Lamentablemente, los polinizadores sufren una disminución alarmante en su abundancia y diversidad, debido principalmente a la pérdida y fragmentación del hábitat, el uso indiscriminado de agroquímicos, el cambio climático y la introducción de especies exóticas.

En la actualidad, hay más de 300.000 especies de angiospermas, lo que representa más del 90 % de la diversidad de especies de plantas. En México existen cerca de 21,841 especies, lo que representa 94 % de las plantas vasculares del país; cerca de la mitad de estas son endémicas. Es común encontrarlas en forma de hierba o arbustos y, con menor frecuencia, en forma de árboles. En Oaxaca, Chiapas, Veracruz, Jalisco y Guerrero está la mayor riqueza de especies y la principal diversidad se encuentra en bosques templados, matorral xerófilo y bosques húmedos y tropicales.

 

La floricultura en México

Esta gran diversidad permite cultivar una gran variedad de flores, lo que hace posible que la floricultura sea una actividad importante económica y culturalmente.

En el país, la floricultura contribuye a la creación de empleos y generación de ingresos para agricultores, trabajadores e industrias relacionadas, ya que genera más de 250 mil empleos directos y casi un millón de empleos indirectos. Este sector ofrece oportunidades laborales para personas con menor acceso a oportunidades laborales, como mujeres, lo que ayuda a reducir inequidades sociales.

Además, es una actividad que genera altos ingresos en comparación con cultivos alimenticios de baja productividad. Por su parte, algunos cultivos alimenticios tienen limitaciones por su baja rentabilidad, la inestabilidad de precios y la ausencia de condiciones de comercio justo.

Como ejemplo de la diversidad de flores en el país son las coloridas dalias, cuya inflorescencia, llamada cabezuela, está formada por pequeñas flores fértiles en el centro, rodeadas por otras flores liguladas e infértiles que son muy coloridas para atraer abejas y mariposas. Otro ejemplo son las orquídeas, que tienen 3 sépalos y 3 pétalos, dos son iguales entre sí y diferentes al tercero, el cual se llama labelo, este tiene las modificaciones más increíbles, porque juega un papel importante en la polinización.

En fechas como el 14 de febrero y el 10 de mayo, las rosas son las flores más populares. En 2023, el Estado de México concentró  75.8 % de la producción del país, por lo que se posiciona como el principal productor de rosas y otras especies ornamentales como crisantemos, gerberas, girasoles y ave del paraíso. Esta última flor se distingue porque sobresale de las hojas, emergen al final de tallos largos y están formados por 3 sépalos de color naranja y 3 pétalos de color azul púrpura, colocados de tal forma que recuerdan a un ave, precisamente las que contribuyen a su polinización. Sus órganos reproductivos masculinos y femeninos están dentro de la misma flor, por lo que son hermafroditas.

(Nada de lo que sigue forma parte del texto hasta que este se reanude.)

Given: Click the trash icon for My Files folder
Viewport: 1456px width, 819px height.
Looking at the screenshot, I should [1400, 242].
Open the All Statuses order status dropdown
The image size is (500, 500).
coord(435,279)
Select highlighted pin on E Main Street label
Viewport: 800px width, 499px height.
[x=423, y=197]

La Ciudad de México, por su parte, es el mayor productor de tulipán holandés del país, con 51.6 %, cuyas flores son erguidas, muy llamativas y de numerosos colores. Aquí, el cultivo de plantas ornamentales como las rosas, gladiolas, claveles, dalias, crisantemos y nochebuenas es una de las actividades agrícolas con mayor tradición, pues se ha practicado desde la época prehispánica. Actualmente, la alcaldía de Xochimilco es la localidad donde más se concentra esta actividad.

En el año 2023, el Estado de México y otros estados productores como Baja California, Morelos y Jalisco, fueron los que tuvieron más ventas internacionales. Sin embargo, la floricultura enfrenta varios retos, como el comercio internacional, ya que, a pesar de tener mucho potencial por la gran variedad de climas de México, no se encuentra dentro de los primeros países exportadores.

Además, como toda actividad relacionada con la agricultura, debe adoptar prácticas agrícolas más respetuosas con el medio ambiente, que promueva el comercio justo y el apoyo a los pequeños productores locales para acortar las cadenas de valor e incentivar la economía local.

Así que, en la próxima fecha importante, al regalar o recibir un ramo de angiospermas, es importante que, además de admirar la belleza de las flores, nos cuestionemos si fueron producidas localmente y recordar todo lo que representan: su papel en los ecosistemas, su relevancia cultural en nuestras tradiciones y el impacto económico para las personas floricultoras en México.